INSTRUCTIONS FOR THE TASK
Return verbatim every line from the first line of the data below to the line that contains "[Ensemble] (211, 1546)", inclusive, and no further.

EXTRACTED DATA
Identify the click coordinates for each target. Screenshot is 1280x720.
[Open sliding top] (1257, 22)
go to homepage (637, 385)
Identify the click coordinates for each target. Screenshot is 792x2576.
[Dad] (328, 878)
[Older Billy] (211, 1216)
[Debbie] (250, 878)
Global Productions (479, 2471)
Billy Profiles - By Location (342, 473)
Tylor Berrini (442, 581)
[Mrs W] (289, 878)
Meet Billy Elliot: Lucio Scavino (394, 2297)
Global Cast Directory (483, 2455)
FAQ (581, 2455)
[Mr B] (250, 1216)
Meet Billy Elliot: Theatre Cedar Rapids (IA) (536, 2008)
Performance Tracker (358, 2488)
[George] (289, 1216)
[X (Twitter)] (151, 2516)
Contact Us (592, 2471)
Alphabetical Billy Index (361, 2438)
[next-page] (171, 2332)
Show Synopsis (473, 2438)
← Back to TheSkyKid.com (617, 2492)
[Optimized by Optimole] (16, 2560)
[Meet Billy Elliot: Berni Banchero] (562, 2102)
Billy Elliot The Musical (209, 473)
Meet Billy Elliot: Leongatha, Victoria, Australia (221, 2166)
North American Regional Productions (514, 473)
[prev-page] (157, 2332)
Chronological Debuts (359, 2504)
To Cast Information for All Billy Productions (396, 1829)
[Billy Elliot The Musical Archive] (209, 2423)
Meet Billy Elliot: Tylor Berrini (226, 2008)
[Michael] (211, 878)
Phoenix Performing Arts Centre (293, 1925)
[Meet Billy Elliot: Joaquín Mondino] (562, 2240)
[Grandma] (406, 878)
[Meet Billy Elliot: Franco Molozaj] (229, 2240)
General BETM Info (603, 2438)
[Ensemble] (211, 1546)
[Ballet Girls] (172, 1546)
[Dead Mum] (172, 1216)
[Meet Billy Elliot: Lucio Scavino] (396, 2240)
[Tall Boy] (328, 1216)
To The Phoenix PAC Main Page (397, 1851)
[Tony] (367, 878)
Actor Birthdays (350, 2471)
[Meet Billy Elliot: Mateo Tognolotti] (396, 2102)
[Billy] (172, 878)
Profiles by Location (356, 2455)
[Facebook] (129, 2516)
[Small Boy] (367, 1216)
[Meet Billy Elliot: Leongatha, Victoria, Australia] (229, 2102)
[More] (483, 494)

SOLUTION BELOW
Identify the click coordinates for each target. Screenshot is 1280x720.
[Open sliding top] (1257, 22)
go to homepage (637, 385)
Identify the click coordinates for each target. Screenshot is 792x2576.
[Dad] (328, 878)
[Older Billy] (211, 1216)
[Debbie] (250, 878)
Global Productions (479, 2471)
Billy Profiles - By Location (342, 473)
Tylor Berrini (442, 581)
[Mrs W] (289, 878)
Meet Billy Elliot: Lucio Scavino (394, 2297)
Global Cast Directory (483, 2455)
FAQ (581, 2455)
[Mr B] (250, 1216)
Meet Billy Elliot: Theatre Cedar Rapids (IA) (536, 2008)
Performance Tracker (358, 2488)
[George] (289, 1216)
[X (Twitter)] (151, 2516)
Contact Us (592, 2471)
Alphabetical Billy Index (361, 2438)
[next-page] (171, 2332)
Show Synopsis (473, 2438)
← Back to TheSkyKid.com (617, 2492)
[Optimized by Optimole] (16, 2560)
[Meet Billy Elliot: Berni Banchero] (562, 2102)
Billy Elliot The Musical (209, 473)
Meet Billy Elliot: Leongatha, Victoria, Australia (221, 2166)
North American Regional Productions (514, 473)
[prev-page] (157, 2332)
Chronological Debuts (359, 2504)
To Cast Information for All Billy Productions (396, 1829)
[Billy Elliot The Musical Archive] (209, 2423)
Meet Billy Elliot: Tylor Berrini (226, 2008)
[Michael] (211, 878)
Phoenix Performing Arts Centre (293, 1925)
[Meet Billy Elliot: Joaquín Mondino] (562, 2240)
[Grandma] (406, 878)
[Meet Billy Elliot: Franco Molozaj] (229, 2240)
General BETM Info (603, 2438)
[Ensemble] (211, 1546)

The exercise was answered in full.